OPINION - The Standard View: Oxford Street 2.0 would be long overdue return to glory

Oxford Street has been through many changes during its long history — from its association with the Tyburn gallows to the transformation of Oxford Circus by John Nash — but has rarely seemed so dispiriting as it has in recent years. A street where the original department stores first flourished, from Selfridge’s to John Lewis, has turned into a grim mix of American candy shops of dubious repute and cheap retail chains. But change for the better is underway: about £1 billion is being invested in Oxford Street, not least by new owners of the former Debenhams and House of Fraser stores.

It’s only a year since one retailer called Oxford Street a “national embarrassment”. Now there’s an influx of new and familiar outlets, including the return of HMV to its old site, and investment by Westminster council and the New West End Company in broader pavements, seats and trees. It’s a welcome renaissance. Once, Oxford Street was an inviting mixture of the grand and the popular, places of entertainment like the Pantheon and the Princess’s Theatre, and a diversity of retailers, including a showroom for William Morris’s wares. It would be good if the new developments could offer scope for small independent businesses as well as Ikea. It would also be good to retain buildings with some character like the Marble Arch M&S headquarters, whose fate is uncertain.

Oxford Street is one of the great thoroughfares, London’s east-west axis. It should be grand and uplifting. This development is a chance to return it to its former glory.

Setting out their stalls

No firearm in Britain is discharged more frequently than the electoral starting gun, and the trusty metaphor has fired again today. Both Rishi Sunak and Sir Keir Starmer delivered speeches that they hope will define their parties in the forthcoming general election, which may be just a few months away. Mr Sunak has positioned himself as the guarantor of the nation — the man who can keep Britain safe in the next five years which, he argued, will be more turbulent than the last 30. That is, of course, if he can keep himself safe from his own quietly mutinous MPs first.

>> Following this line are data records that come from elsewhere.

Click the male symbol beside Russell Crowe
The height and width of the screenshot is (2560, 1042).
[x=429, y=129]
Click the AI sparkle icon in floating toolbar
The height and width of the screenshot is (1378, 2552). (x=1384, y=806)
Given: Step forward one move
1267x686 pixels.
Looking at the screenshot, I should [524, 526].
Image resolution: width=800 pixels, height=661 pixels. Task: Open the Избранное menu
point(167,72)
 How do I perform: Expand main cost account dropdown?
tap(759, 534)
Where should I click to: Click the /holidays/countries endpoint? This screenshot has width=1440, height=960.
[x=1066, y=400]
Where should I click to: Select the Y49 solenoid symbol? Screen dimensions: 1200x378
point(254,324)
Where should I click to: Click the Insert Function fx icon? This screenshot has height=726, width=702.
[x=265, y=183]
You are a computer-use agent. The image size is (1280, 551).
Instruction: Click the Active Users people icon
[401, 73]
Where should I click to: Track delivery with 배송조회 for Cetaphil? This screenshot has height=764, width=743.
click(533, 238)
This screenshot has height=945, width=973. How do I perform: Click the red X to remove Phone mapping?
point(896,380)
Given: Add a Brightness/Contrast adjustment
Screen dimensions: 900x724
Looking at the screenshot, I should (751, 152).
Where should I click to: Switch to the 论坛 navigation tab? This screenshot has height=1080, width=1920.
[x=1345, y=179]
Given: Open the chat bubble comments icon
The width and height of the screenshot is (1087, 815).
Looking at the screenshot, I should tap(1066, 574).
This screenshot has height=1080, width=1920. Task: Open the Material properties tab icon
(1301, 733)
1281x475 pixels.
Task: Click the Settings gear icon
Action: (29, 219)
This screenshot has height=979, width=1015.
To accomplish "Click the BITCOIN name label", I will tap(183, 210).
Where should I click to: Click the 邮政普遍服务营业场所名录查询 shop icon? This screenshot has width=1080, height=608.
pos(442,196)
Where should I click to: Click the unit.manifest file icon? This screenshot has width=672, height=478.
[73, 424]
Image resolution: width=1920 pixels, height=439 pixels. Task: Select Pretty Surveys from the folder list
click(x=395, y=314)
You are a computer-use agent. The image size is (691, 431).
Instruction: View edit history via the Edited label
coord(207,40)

For his part, Sir Keir declared today that his party will deliver economic growth for “everyone, everywhere in partnership with our metro mayors”. This may be his avowed strategy, but as the growing row over his new Labour MP — Natalie Elphicke, a controversial defector from the Conservative Party — shows, he has a tendency to subordinate strategy to tactics. Whether either man’s positioning today will survive the sound and fury of an electoral campaign remains to be seen — but we are closer than ever to finding out.

A truly super sewer

Sewage is never a subject to bring a smile to anyone’s face, especially not in 2024 — but hold your frown. The completion of the super sewer (more properly, the Thames Tideway Tunnel) will not just save the Thames from the indignity of effluent but, as we report today, it will bring yet more good tidings: the creation of seven new public spaces along the length of the waterway. London’s parks are its treasures and so the more, the merrier. This is a quiet tribute to modern planning — using a sewer to build a park. But as you soak up the rays next summer in one of these spots, just don’t think about what lies beneath.